◆ SUPPLIED TEXT:
★ ★ ★ ★ ★

The findings discussed above are encouraging and suggest that we can nudge people towards more ethical options by intervening within the contexts in which food choices are made. Successful nudges embrace our tendency to be cognitively lazy and unthinking by structuring the environment in such a way that doing so will lead to desirable outcomes (Thaler & Sunstein, 2008). Of course, this raises important ethical issues around who should be allowed to make such societal manipulations and which behaviours should be manipulated, that is, which outcomes are “desirable”?

Though concerns about choice paternalism are not misplaced, it is important to recognise that nudges do not rule out consumer freedom. Most nudges only really work when people are relatively indifferent about their choices (de Ridder et al., 2021) and the intervention is not so transparent as a manipulation as to elicit consumer reactance (see Koch et al., 2022). I (Stefan) can only speak for myself but, when I go to the supermarket wanting ice cream, I won’t be deterred by it being at the far end of the supermarket at the back of an icy-cold freezer. No amount of inconvenience is going to stop me from getting that ice cream. Likewise, when a meat lover encounters a menu with vegetarian options strategically featured at the top, no amount of nudging towards these options is likely to upend their desire for that sirloin steak.

★ ★ ★ ★ ★

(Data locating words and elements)
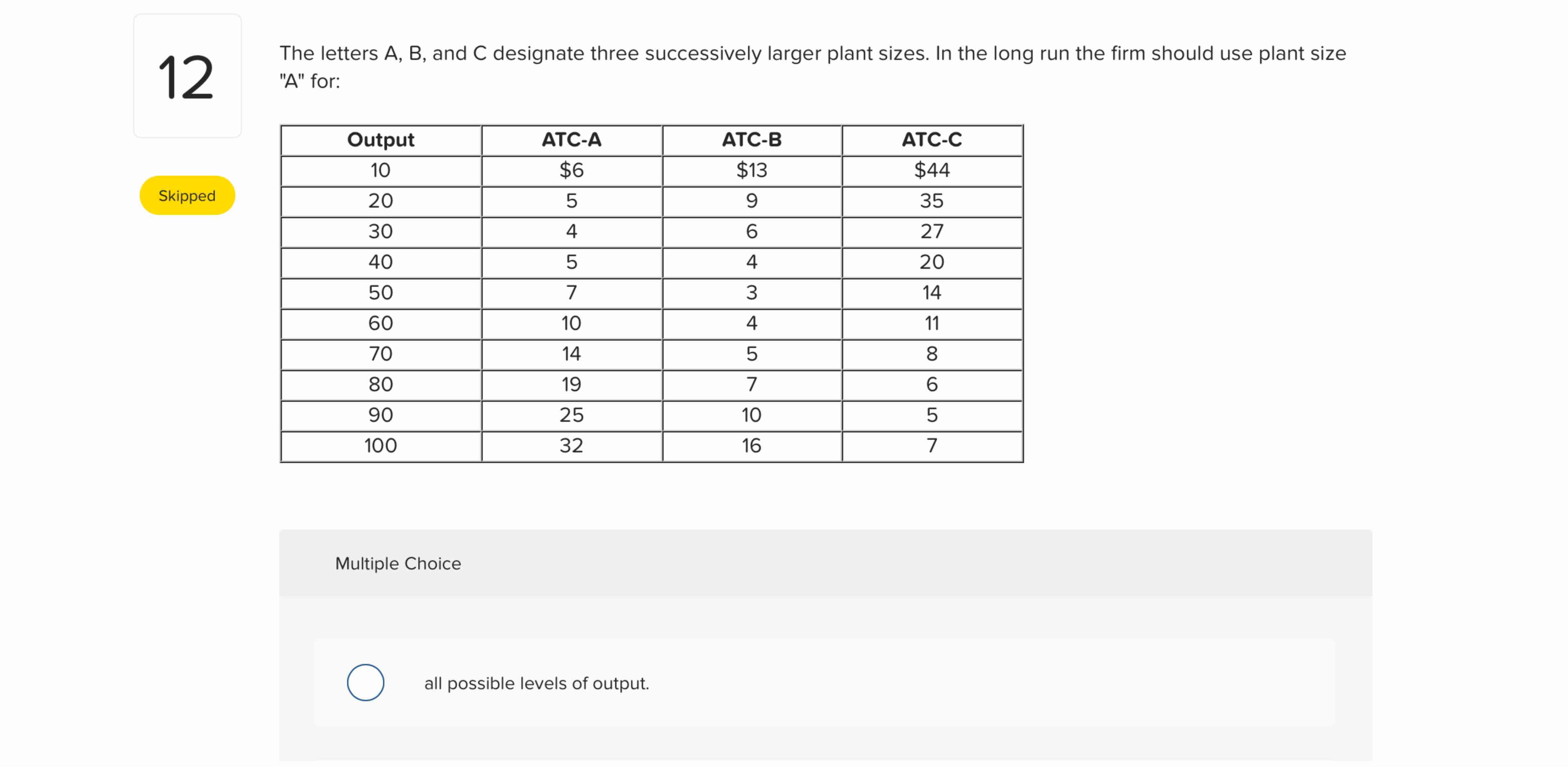Select the output value 50 row
The image size is (1568, 767).
click(380, 292)
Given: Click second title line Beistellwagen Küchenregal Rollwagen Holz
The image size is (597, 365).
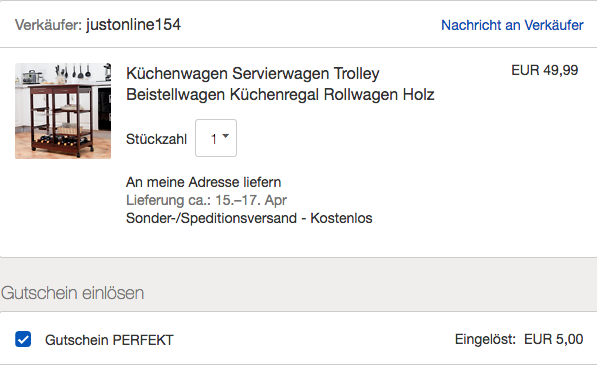Looking at the screenshot, I should 280,94.
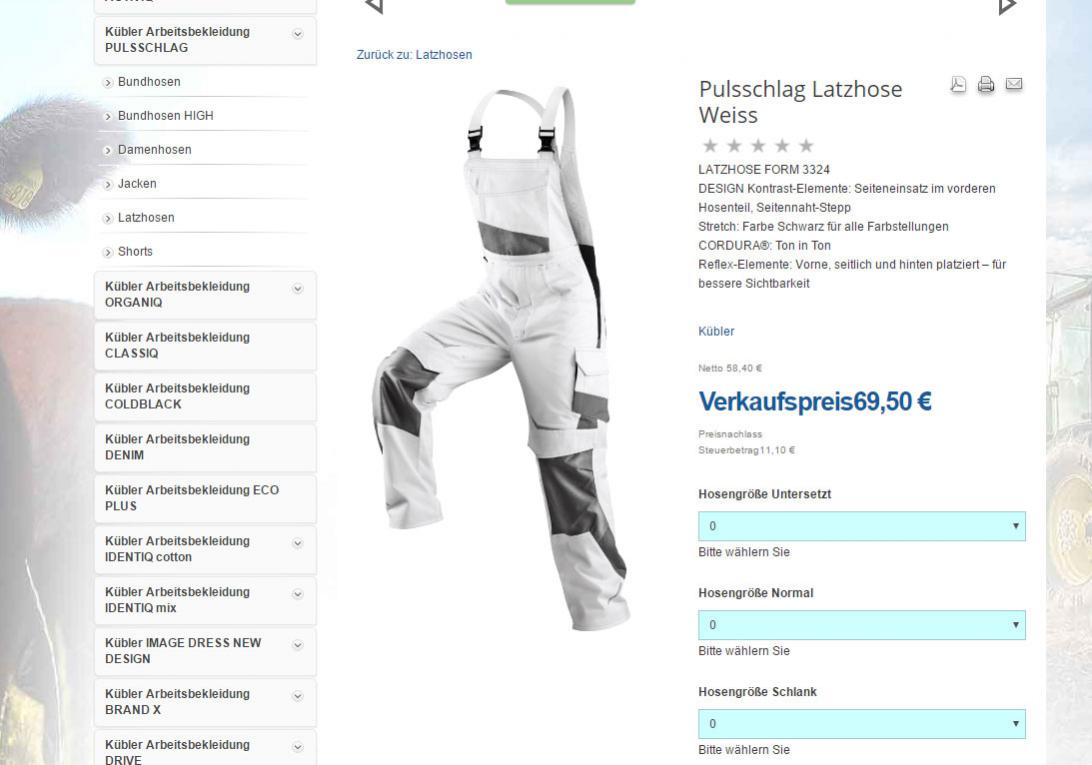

★ ★ ★ ★ ★

◆ REQUIRED WORK:
[1] According to the nudging passage, under what conditions do most nudges really work?
[2] Reproduce the nudging passage word for word, starting with "Though concerns about" and going on through "that sirloin steak.".

◆ RESULTS OF THE TASKS:
[1] Most nudges only really work when people are relatively indifferent about their choices and the intervention is not so transparent as a manipulation as to elicit consumer reactance.

[2]
Though concerns about choice paternalism are not misplaced, it is important to recognise that nudges do not rule out consumer freedom. Most nudges only really work when people are relatively indifferent about their choices (de Ridder et al., 2021) and the intervention is not so transparent as a manipulation as to elicit consumer reactance (see Koch et al., 2022). I (Stefan) can only speak for myself but, when I go to the supermarket wanting ice cream, I won’t be deterred by it being at the far end of the supermarket at the back of an icy-cold freezer. No amount of inconvenience is going to stop me from getting that ice cream. Likewise, when a meat lover encounters a menu with vegetarian options strategically featured at the top, no amount of nudging towards these options is likely to upend their desire for that sirloin steak.